Возникает вопрос и о том, насколько система способна обеспечивать лояльность управленческих и бизнес-элит с помощью прежних репрессивных методов.
Пока раскрученный несколько лет назад маховик репрессий против элиты работает скорее по инерции, в полную силу. Отсюда опасения, что власть будет компенсировать нехватку пряников более активным использованием кнута.
С точки зрения сохранения системы – это не самая перспективная идея – обеспечивать контроль над элитами с помощью усиления репрессий в условиях сокращения финансовой базы. Попытка ее реализовать только подорвет основы режима и ускорит его крах. Тем не менее сокращения репрессий ожидать не приходится, ведь это важный системный механизм элитной конкуренции и перераспределения власти и собственности.
Не те уже и граждане: они становятся гораздо более активной и в перспективе организованной силой. Декабрь 2011 года показал, а московское лето прошлого года подтвердило, что сбои в системе могут приводить к серьезным негативным для нее последствиям, если с беззастенчивым враньем власти сталкиваются большие массы людей.
Тогда это были тысячи и десятки тысяч политических активистов и наблюдателей на выборах, сегодня – многие сотни тысяч врачей, пациентов, их родственников.
Идет эрозия монопольного контроля Кремля над ситуацией в регионах. Она началась в Иркутской области в 2015-м, продолжилась в Хакасии, Хабаровском крае и Владимирской области в 2018-м, а теперь может получить новый импульс на предстоящих 13 сентября выборах – как губернаторских, так выборах горсоветов в столичных городах.
Низкое качество региональных политических элит и отсутствие в большинстве регионов сильных самостоятельных лидеров не столько мешает регионам выйти из-под чрезмерного контроля Кремля, сколько создает дополнительные сложности и увеличивает риски.

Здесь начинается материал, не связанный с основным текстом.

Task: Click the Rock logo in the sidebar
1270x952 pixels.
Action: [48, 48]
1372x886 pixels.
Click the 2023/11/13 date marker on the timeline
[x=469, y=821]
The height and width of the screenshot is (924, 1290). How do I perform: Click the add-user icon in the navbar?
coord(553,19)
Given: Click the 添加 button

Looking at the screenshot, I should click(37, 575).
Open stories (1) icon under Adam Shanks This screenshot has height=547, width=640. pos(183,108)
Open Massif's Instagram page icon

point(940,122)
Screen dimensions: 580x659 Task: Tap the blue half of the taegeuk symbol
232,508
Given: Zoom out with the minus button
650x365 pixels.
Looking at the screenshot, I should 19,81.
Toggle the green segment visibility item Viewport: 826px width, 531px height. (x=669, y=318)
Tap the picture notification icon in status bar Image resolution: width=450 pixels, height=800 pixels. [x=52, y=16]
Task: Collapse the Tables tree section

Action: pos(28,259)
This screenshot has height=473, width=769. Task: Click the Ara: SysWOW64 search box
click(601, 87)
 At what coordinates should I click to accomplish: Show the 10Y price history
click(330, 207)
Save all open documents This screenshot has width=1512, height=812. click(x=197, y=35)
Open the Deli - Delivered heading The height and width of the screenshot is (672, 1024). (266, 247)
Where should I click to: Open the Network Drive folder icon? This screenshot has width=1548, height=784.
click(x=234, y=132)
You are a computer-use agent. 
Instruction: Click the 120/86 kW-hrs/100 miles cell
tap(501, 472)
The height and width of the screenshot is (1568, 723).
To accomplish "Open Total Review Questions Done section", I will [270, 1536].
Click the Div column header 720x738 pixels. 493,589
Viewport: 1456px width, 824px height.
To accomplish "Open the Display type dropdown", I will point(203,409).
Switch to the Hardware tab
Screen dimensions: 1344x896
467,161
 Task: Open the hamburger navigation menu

Сюда следует добавить и резкое обострение ситуации в республиках Северного Кавказа: в Дагестане, где старую систему демонтировали, а новую так и не построили; в Карачаево-Черкесии, где демонтаж начали и приостановили.
Здесь вступает в действие фактор “регионально-элитного обременения бюджета”, когда в федеральном бюджете начинает не хватать средств на покупку лояльности республиканских элит.
Ослабление углеводородной зависимости российской экономики не только подрывает политэкономическую базу режима, но и ведет к неизбежной децентрализации, когда резко вырастет самостоятельность и корпораций, и регионов – вплоть до возврата к модели “лихих девяностых”.
Если так, то двадцать с лишним путинских лет страна шла по кругу или даже по нисходящей спирали, поскольку к внутриполитическим проблемам сейчас добавились колоссальные внешнеполитические.
Остается, впрочем, надежда, что опыт институционального строительства 1990-х, будь то элементы квазифедерализма, конкурентные выборы и наблюдение на них, медийный плюрализм и так далее, будет востребован в будущем и позволит избежать повторения тех ошибок, которые привели Россию туда, где она находится сегодня.